ACTIVITY:
Extend the worked solution on two quadratic equations that share a common root, picking up after its last line, "Putting this in eq (i)".

___ PASSAGE FOR REVIEW

Let The roots of the equation #x^2 + ax + b = 0# be #alpha# and #beta#.
Similarly, Let the roots of the equation #x^2 + bx + a = 0# be #alpha# and #gamma#. [There is a common root.]
So, #alpha + beta# = #-a rArr alpha = -(a + beta)#
And #alpha + gamma# = #-b rArr alpha = -(b + gamma)#
So, #-(a + beta) = -(b + gamma)#
#rArr a + beta = b + gamma#
#rArr beta - gamma = b -a#
#rArr (beta - gamma)^2 = b^2 - 2ab + a^2#...............(i)
Again, #alphabeta = b rArr beta = b/alpha#
And, #alphagamma = a rArr gamma = a/alpha#
Then, #beta - gamma = (b -a)/alpha# and #betagamma = (ab)/alpha^2#
Putting this in eq (i)

______
___ DATASET CONTENT

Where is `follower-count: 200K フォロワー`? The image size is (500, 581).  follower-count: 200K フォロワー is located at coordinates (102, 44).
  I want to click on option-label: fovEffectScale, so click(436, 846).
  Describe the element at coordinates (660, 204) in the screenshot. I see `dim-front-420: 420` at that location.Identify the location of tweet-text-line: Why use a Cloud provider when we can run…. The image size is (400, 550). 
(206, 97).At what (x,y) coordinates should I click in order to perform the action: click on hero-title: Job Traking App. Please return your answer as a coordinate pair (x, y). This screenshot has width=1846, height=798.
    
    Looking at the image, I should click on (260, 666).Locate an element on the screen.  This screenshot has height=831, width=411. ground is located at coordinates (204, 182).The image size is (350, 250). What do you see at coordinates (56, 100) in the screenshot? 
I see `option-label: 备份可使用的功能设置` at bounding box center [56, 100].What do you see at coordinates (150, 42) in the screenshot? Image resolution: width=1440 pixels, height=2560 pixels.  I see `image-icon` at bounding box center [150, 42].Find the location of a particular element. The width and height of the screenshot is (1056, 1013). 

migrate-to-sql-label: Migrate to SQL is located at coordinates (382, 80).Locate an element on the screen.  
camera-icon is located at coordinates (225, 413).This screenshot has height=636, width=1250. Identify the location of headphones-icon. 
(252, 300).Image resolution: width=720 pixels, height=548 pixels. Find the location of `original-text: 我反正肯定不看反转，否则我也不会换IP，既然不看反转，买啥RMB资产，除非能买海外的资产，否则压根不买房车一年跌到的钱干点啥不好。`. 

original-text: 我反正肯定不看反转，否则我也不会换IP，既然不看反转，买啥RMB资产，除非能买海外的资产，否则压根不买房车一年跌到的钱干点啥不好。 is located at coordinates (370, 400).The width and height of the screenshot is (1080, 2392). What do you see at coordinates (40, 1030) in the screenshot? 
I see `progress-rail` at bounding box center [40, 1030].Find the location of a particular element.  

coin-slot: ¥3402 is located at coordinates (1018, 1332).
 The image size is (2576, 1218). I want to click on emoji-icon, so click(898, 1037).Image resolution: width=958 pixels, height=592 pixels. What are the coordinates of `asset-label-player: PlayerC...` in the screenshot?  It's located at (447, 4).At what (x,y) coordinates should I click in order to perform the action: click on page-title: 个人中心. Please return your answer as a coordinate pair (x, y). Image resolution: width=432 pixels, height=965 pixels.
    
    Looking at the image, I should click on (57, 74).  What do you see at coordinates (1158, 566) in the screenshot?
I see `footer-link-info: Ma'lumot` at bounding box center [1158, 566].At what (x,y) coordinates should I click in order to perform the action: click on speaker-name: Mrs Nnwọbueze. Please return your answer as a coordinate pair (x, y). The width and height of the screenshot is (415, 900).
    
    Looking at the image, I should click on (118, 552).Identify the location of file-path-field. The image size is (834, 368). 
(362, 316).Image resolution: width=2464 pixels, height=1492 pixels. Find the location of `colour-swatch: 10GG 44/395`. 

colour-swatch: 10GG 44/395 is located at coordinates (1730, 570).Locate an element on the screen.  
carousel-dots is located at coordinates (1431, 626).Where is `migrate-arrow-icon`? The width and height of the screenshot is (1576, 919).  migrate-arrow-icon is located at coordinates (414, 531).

______

REPLY TO THE TASK:
#((b-a)/alpha)^2 = (b-a)^2#
#rArr 1/alpha^2 = 1#
#rArr alpha = +-1#
So, #betagamma = +-ab# and #beta + gamma = (b + a)/alpha = +-(a + b)#
So, The Required Equation, which has #beta and gamma# as roots is
#x^2 +- (a + b)x +- ab = 0#
But #(a + b) = +- 1# [As, #alpha = +-1, beta = b# and #gamma = a#]
So, The equation becomes #x^2 +-x +-ab = 0#
Hence Proved.